We operate within multiple taxing jurisdictions and are subject to tax audits in these jurisdictions. These audits can involve complex uncertain tax positions, which may require an extended period of time to resolve. A tax benefit from an uncertain tax position may be recognized only if it is more likely than not that the tax position will be sustained on examination by taxing authorities, based on the technical merits of the position. We maintain a liability for uncertain income tax and other tax positions, including accrued interest and penalties on those positions. As tax positions are effectively settled, the tax liability is adjusted accordingly. We recognize interest and penalties related to unrecognized tax benefits in Provision for Income Taxes on the Condensed Consolidated Statements of Income.
New Accounting Standards:
Not Yet Adopted:
In December 2025, Financial Accounting Standards Board (FASB) issued guidance on Interim Reporting, intended to improve the navigability of the guidance in ASC 270, Interim Reporting, and clarify when it applies. The guidance is effective for interim reporting periods within annual reporting periods beginning after December 15, 2027. Early adoption is permitted, and the guidance can be applied prospectively or retrospectively. We are currently evaluating the impact of the adoption of this guidance on our consolidated financial statements.
In September 2025, the FASB issued guidance on Accounting for Internal-Use Software, intended to modernize the accounting for software costs and changing the requirements for capitalization of software costs. The guidance is effective for fiscal years beginning after December 15, 2027 and for interim reporting periods within those annual reporting periods.
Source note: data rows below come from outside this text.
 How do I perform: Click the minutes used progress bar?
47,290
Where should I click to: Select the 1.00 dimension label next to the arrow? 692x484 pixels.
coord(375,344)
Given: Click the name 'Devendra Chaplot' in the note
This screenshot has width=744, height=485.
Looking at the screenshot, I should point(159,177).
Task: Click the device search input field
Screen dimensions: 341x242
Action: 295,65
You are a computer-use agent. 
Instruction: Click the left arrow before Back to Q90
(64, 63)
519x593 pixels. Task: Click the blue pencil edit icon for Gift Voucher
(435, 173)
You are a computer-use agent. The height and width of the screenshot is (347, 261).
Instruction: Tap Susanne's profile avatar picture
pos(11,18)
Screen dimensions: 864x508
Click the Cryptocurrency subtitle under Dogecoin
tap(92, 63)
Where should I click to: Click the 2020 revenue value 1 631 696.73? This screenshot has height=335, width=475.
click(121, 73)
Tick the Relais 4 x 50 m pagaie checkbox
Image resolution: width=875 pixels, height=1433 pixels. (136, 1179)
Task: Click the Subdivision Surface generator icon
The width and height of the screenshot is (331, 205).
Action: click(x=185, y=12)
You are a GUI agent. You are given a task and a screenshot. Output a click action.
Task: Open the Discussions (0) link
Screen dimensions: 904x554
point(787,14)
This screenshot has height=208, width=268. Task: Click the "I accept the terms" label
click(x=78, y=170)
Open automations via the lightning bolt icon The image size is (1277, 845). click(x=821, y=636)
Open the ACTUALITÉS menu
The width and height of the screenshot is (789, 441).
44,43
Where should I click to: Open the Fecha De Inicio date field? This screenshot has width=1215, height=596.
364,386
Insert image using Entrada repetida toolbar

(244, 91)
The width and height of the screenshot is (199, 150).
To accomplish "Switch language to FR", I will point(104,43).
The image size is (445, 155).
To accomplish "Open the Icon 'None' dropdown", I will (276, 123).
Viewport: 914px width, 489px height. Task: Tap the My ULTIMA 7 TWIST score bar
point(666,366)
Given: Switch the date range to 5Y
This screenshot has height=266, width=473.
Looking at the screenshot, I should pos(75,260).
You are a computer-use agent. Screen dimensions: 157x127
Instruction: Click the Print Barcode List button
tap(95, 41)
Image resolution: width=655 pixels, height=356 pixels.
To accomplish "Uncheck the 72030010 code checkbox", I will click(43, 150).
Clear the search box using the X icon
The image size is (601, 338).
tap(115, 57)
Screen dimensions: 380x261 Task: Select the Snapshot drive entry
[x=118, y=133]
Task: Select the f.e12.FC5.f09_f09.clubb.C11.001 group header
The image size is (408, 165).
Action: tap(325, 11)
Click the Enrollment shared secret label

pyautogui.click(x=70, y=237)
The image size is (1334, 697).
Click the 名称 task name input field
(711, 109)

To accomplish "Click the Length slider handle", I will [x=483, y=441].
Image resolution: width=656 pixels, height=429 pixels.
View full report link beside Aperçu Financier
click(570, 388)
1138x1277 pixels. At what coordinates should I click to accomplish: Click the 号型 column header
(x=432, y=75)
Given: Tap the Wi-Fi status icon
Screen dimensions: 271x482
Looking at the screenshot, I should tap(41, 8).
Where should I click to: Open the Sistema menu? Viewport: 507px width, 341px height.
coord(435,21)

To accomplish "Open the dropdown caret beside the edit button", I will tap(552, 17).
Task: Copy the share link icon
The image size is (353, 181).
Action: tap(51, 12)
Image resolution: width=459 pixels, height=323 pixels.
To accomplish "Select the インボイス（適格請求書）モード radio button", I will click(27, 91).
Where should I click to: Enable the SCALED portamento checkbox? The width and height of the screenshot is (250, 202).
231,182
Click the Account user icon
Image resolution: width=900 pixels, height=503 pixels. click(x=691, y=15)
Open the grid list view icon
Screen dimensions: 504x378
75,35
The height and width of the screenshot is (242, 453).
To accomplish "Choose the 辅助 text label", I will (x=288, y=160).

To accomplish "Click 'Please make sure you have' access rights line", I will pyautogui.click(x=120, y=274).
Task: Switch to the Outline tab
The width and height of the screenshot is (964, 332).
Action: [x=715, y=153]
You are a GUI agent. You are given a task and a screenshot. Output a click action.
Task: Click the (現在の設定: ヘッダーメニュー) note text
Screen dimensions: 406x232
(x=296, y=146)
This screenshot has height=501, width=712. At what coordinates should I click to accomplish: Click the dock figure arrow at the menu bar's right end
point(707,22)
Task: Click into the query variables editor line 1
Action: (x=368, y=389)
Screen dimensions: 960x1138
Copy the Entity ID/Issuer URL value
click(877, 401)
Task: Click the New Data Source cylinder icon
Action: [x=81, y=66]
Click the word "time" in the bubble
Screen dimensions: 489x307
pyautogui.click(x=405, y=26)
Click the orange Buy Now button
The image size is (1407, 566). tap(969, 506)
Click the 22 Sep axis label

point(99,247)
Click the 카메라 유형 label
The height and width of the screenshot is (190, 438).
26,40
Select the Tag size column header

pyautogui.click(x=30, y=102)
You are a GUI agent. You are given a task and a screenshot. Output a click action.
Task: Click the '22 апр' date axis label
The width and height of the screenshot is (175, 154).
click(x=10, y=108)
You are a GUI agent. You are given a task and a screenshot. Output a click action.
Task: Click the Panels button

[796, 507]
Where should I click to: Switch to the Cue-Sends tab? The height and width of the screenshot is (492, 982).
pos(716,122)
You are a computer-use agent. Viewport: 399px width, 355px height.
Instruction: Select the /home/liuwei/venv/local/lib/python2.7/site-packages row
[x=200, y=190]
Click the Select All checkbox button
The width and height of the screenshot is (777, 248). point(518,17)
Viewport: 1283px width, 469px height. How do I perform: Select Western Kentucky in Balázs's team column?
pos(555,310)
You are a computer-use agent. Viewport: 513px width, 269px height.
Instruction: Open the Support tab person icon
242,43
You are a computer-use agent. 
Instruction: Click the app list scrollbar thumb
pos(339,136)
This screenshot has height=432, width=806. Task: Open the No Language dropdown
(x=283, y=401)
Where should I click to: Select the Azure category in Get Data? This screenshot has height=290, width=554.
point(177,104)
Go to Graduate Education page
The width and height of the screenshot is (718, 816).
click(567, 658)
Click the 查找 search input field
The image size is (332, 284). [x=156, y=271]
Early adoption is permitted as of the beginning of an annual reporting period, and the guidance can be applied prospectively, retrospectively, or on a modified transition approach. We intend to early adopt this guidance prospectively, effective July 1, 2026, and are currently evaluating the impact of the adoption of this guidance on our consolidated financial statements.
In November 2024, the FASB issued guidance on Expense Disaggregation Disclosures, requiring more disclosure about the types of expenses presented in our expense captions. The guidance is effective for fiscal years beginning after December 15, 2026 and for interim periods within annual reporting periods beginning after December 15, 2027. Early adoption is permitted, and the guidance can be applied prospectively or retrospectively. We are currently evaluating the impact of the adoption of this guidance on our consolidated financial statements.
In December 2023, the FASB issued guidance on Improvements to Income Tax Disclosures, intended to enhance the transparency and decision usefulness of income tax disclosures. The guidance is effective for fiscal years beginning after December 15, 2024. Early adoption is permitted, and the guidance is to be adopted prospectively with the option to adopt retrospectively. The Company plans to adopt the standard for the year ending June 30, 2026 using a prospective approach and will include the required additional disclosures in its Annual Report on Form 10-K for the fiscal year.